Family: Grossulariaceae

Countries: Africa, Albania, Algeria, Austria, Belgium, Bulgaria, Czechoslovakia, England, Europe, France, Germany, Greece, Hungary, Italy, Morocco, Netherlands, Poland, Romania, Scotland, Spain, Switzerland, Turkey, Ukraine, United Kingdom, Wales, Yugoslavia

Gooseberries (also known by their botanical name of Ribes uva-crispa) are easily grown, deciduous, thorny shrubs that produces delicious tasting fruit, in summertime.  The harvest time for gooseberries varies from June to August, depending on the particular gooseberry cultivar being grown, the planting location, and the weather.

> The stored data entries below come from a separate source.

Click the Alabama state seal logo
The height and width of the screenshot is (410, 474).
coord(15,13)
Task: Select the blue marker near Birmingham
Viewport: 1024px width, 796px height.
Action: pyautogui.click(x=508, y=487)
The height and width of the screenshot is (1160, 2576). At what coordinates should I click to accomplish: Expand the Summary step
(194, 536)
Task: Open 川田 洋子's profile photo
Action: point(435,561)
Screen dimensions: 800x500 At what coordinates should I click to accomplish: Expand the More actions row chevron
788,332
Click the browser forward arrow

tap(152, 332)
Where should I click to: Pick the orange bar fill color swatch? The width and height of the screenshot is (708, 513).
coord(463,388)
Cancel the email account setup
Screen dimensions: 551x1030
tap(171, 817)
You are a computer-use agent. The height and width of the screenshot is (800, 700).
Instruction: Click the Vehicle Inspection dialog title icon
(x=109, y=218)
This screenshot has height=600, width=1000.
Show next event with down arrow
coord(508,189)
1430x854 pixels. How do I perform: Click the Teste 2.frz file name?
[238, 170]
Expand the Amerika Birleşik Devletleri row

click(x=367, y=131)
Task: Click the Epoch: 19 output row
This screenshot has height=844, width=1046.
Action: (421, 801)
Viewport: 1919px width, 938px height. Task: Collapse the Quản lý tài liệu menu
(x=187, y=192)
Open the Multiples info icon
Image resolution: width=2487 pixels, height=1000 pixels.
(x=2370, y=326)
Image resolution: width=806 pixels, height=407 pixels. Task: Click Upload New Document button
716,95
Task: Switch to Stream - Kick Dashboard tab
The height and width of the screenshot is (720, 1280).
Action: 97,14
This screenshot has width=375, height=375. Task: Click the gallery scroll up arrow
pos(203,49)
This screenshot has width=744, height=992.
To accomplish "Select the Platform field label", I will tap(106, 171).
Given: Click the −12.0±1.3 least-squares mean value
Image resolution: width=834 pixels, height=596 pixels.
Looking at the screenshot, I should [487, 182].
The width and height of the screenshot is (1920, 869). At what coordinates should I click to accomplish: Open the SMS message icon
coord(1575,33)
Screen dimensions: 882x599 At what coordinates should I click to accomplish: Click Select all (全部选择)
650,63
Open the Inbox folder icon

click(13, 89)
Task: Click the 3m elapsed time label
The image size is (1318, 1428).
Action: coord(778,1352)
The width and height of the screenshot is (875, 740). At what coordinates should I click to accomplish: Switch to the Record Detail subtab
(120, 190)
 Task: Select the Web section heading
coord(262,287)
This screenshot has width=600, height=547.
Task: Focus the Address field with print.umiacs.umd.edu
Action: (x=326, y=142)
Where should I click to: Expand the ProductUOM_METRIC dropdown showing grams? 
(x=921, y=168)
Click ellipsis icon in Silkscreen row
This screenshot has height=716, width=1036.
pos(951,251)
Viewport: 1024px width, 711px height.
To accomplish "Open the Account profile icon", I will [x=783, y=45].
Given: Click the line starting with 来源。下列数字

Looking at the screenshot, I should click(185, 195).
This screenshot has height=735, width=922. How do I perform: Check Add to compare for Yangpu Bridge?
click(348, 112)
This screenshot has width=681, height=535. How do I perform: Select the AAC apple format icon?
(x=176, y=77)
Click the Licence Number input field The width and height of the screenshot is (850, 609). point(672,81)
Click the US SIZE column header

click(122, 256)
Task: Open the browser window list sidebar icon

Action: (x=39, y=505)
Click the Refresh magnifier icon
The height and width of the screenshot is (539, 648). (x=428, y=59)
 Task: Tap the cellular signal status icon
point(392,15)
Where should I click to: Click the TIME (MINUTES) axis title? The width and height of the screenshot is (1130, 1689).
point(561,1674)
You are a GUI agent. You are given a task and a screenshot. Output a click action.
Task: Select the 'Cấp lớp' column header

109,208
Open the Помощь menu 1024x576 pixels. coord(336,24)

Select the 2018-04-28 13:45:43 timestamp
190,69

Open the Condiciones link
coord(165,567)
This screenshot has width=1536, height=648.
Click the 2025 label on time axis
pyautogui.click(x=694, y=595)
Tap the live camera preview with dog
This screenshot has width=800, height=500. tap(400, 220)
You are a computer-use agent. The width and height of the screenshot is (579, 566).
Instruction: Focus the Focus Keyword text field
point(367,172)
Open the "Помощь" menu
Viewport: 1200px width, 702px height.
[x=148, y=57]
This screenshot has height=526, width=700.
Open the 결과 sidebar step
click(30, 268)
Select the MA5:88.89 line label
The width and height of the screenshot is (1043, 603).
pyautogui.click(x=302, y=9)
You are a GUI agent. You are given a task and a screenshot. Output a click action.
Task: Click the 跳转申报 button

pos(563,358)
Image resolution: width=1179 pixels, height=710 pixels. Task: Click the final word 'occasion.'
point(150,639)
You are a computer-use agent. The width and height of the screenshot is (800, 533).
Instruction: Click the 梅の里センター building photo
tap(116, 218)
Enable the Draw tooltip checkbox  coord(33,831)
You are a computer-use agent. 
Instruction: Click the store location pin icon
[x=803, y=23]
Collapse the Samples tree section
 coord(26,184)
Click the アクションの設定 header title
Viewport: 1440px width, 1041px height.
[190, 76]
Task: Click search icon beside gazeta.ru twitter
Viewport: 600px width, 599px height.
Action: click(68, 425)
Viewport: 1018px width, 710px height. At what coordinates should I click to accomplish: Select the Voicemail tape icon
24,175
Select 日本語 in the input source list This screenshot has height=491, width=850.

These fruits will grow in almost any soil; although if your soil tends to be waterlogged gooseberries won’t be happy.  If you have waterlogged soil, you may want to create a raised bed or plant gooseberries in large containers of peat-free compost mixed with soil.  Ensure your planter has a drainage hole at the bottom (here are some tips on how to plant containers).

Plants vary in size, the largest gooseberry plants grow to around 1.5m (5ft) tall and the same wide, and the smallest fruiting plants grow to about 20cm (8 inches) tall.  Gooseberries can be grown as bushes, cordons, or trained as small standard, lollipop forms.  Productivity varies greatly between the gooseberry cultivars that are available; the size and age of the plant will also affect the size of your harvest.  I so enjoy eating and growing gooseberries; I love the red, yellow, and the green fruited varieties!

If you only have room for one gooseberry, you’ll be relieved to know that gooseberries are self-pollinating – they don’t need a pollination partner to set fruit; so even if you grow one solitary gooseberry plant, you’ll be able to enjoy your own home-grown harvest of fruit!

I recommend purchasing bare root gooseberry plants.  These plants are lifted, sold, and planted, during the dormant season, from late autumn to early spring.  Gooseberry plants can be easily raised from cuttings, which root most successfully when they are taken from early autumn to early winter time.

Gooseberries tend to be very susceptible to mildew.  However, gooseberry cultivars are available that offer varying degrees of mildew resistance.